Manual Lifting/Handling Hazards
Back injuries may occur from improper lifting or overexertion and this can be solved by providing general ergonomics training and task-specific training. Using solutions like WithoutWire allows warehouse workers to utilize best practice ergonomic behaviors.
By picking each, case, and pallet in separate zones, fast parallel picks are a smart method to combine a set of picks into one wave set. Options include auto-shipping or moving to packing with secondary QA (quality assurance) check.
License plates are automatically assigned during picks for optimal staging, packing, shipping, and site transfer receipts. Another facet of operational labor reduction impacts cross site moves. While they do not significantly reduce scans, they simplify accounting data entry processes. A collection of inventory items or “License Plates” reduces scans and improves occupational health and safety.
License plates can transform a scan-a-thon into a one scan wonder. The concept behind license plates starts with the idea of a collection. Tracking a collection using a serialized identifier (license plate number), can use a single scan for movements and transactions against a collection of inventory items. License plates bring efficiency in movements and transactions, as well as QA processing and traceability reporting.
Providing more than thirty picking configurations helps to support the safest methodologies. Short-picks, unpick cancelled orders, or partially staged picks with a hold status ensures fewer touches, reducing the chance for injury. By auto-assigning or manually assigning orders in round robin fashion, order picks with routes are automatically distributed in reverse stop order.
Fewer Touches Reduces Improper Lifting and Repetitive Motion Hazards
Poor design of operations can lead to musculoskeletal disorders in workers. The fewer touches in warehouse picking, staging, QA, and packing the better. Obviously when possible the use of powered equipment is better than requiring a manual lift for heavy materials. Reducing lifts from shoulder height and from floor height by repositioning the shelf or bin also reduces injuries.
Providing employees with task-oriented ergonomic training and the tools to minimize repetitive injuries is an occupational health and safety imperative while simultaneously improving cycle times.
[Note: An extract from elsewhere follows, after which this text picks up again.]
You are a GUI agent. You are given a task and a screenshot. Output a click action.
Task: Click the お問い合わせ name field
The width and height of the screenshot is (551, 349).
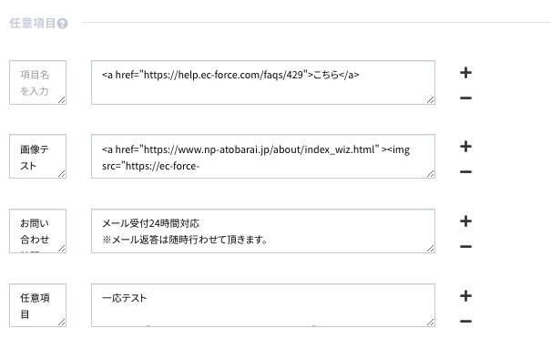(x=37, y=231)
Cycle Count Improves Bottom Line and Safety
A cycle count is an inventory auditing procedure, where a small subset of inventory, in a specific location, is counted on a specified day. Cycle counts are different than traditional physical inventory because a full physical inventory may stop an operation at a facility while all items are counted at once. Cycle counts are less disruptive to daily operations, providing an ongoing measure of inventory accuracy and procedure execution and can be tailored to focus on items with higher value, higher movement volume, or that are critical to business processes. Once a cycle count is created and assigned to a user, that user can safely use their Android or iOS device to complete that count without injury.